Собственно Копытин Лог — курчавый от зарослей распадок — изгибался дугой и таял за горизонтом в вечной синеве, которая всегда заводится там, где начинается бесконечность. Лес выглядел совершенно диким. Костя предположил, что медведей там водится не меньше, чем на картине Шишкина.
Населённый пункт того же названия, Копытин Лог, расходился по холму двумя рукавами. Налево, за бетонным забором, высились крыши респектабельных дач в скандинавском стиле. Направо стекал в овраг скудный серенький ручеёк изб. Избы были одна старее и кривее другой. Дряхлая улица густо заросла бурьяном — не похоже, чтоб в избёнках кто-то жил. Даже тишина показалась здесь Косте особой, странной, какая бывает на раскопках (он где-то читал об этом). Берендеева деревня! Ангкор-Ват, покинутый людьми, пожираемый лесом!
Вдруг за деревенским забором, который совсем завалился набок и напоминал развёрнутый дощатый веер, Костя заметил тривиальную бельевую верёвку. На верёвке болтались и реяли пёстрые тряпки, включая красный кружевной бюстгальтер.
Значит, деревня обитаема? Костя пригляделся. И точно: даже самый ветхий и неказистый домишко оказался тут не так прост. Ветер нагнул тополь, который закрывал крышу, и продемонстрировал Косте белую скорлупку антенны спутникового телевидения.

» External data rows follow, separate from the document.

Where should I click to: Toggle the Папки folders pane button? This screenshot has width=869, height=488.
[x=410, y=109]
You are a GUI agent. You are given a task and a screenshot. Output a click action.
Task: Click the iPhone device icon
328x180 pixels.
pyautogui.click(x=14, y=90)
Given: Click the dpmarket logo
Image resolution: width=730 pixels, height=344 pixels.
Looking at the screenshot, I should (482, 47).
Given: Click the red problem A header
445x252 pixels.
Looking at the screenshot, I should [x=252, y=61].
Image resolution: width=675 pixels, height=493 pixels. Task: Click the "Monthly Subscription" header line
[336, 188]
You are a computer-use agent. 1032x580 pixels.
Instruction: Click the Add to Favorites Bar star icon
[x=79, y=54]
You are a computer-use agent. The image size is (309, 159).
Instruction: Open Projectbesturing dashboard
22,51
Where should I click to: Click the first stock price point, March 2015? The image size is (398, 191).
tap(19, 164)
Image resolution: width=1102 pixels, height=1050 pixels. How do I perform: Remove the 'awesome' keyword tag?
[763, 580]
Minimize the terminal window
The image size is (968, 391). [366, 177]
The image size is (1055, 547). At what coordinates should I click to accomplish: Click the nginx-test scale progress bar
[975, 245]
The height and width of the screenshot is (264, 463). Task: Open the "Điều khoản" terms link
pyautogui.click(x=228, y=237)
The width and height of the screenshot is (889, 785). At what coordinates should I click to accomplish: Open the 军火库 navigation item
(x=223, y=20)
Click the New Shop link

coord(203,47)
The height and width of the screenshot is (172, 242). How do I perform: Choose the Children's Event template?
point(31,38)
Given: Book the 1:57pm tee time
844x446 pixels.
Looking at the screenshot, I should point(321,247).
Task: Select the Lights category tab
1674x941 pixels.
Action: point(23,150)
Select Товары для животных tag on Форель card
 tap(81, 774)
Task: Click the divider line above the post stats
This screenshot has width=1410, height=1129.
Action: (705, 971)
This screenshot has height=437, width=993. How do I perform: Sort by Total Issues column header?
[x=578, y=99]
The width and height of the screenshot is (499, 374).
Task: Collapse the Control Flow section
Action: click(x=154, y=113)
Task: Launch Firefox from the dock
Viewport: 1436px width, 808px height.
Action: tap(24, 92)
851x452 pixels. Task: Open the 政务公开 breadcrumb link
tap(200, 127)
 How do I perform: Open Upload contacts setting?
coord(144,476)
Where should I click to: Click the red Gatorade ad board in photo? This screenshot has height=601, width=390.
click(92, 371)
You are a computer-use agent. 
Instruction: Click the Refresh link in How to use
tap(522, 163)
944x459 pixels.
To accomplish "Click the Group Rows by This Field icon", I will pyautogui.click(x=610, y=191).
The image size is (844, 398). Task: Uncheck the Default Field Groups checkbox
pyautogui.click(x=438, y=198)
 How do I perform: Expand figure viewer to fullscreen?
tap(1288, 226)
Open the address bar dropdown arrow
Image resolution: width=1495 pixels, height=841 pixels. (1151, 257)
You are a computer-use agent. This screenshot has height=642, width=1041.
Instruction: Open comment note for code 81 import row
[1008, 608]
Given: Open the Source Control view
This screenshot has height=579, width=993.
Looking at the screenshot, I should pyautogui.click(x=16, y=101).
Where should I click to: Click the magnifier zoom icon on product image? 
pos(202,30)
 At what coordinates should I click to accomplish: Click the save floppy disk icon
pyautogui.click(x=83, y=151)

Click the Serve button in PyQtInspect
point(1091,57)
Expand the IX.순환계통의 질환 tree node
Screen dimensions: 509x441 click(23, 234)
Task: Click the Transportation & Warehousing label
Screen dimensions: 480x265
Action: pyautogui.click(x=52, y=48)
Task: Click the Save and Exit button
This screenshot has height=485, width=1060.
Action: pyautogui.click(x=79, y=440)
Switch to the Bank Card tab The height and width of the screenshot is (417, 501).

— Видал? А я что говорил! — самодовольно сказал Колдобин. — Нашу хату посмотришь и совсем ошалеешь.
Они с Костей снова загрузились в машину и покатили вдоль забора дачного посёлка. На въезде имелась будка. В будке сидел охранник, с ног до головы облачённый в пятнистый камуфляж. Это был дюжий, поразительно бледный мужчина с синими губами. Его оттопыренные уши были так тонки, что просвечивали.
— Владик, привет! Это мой друг Костян Гладышев. Запомни его: он на нашей даче жить будет, — сказал Кирилл бледному.
Он притянул Костю за шею к открытому окну машины. Владик подошёл ближе.
— Пропуск я ему сделал, но ты лучше, Влад, его в лицо запомни, — попросил Кирилл.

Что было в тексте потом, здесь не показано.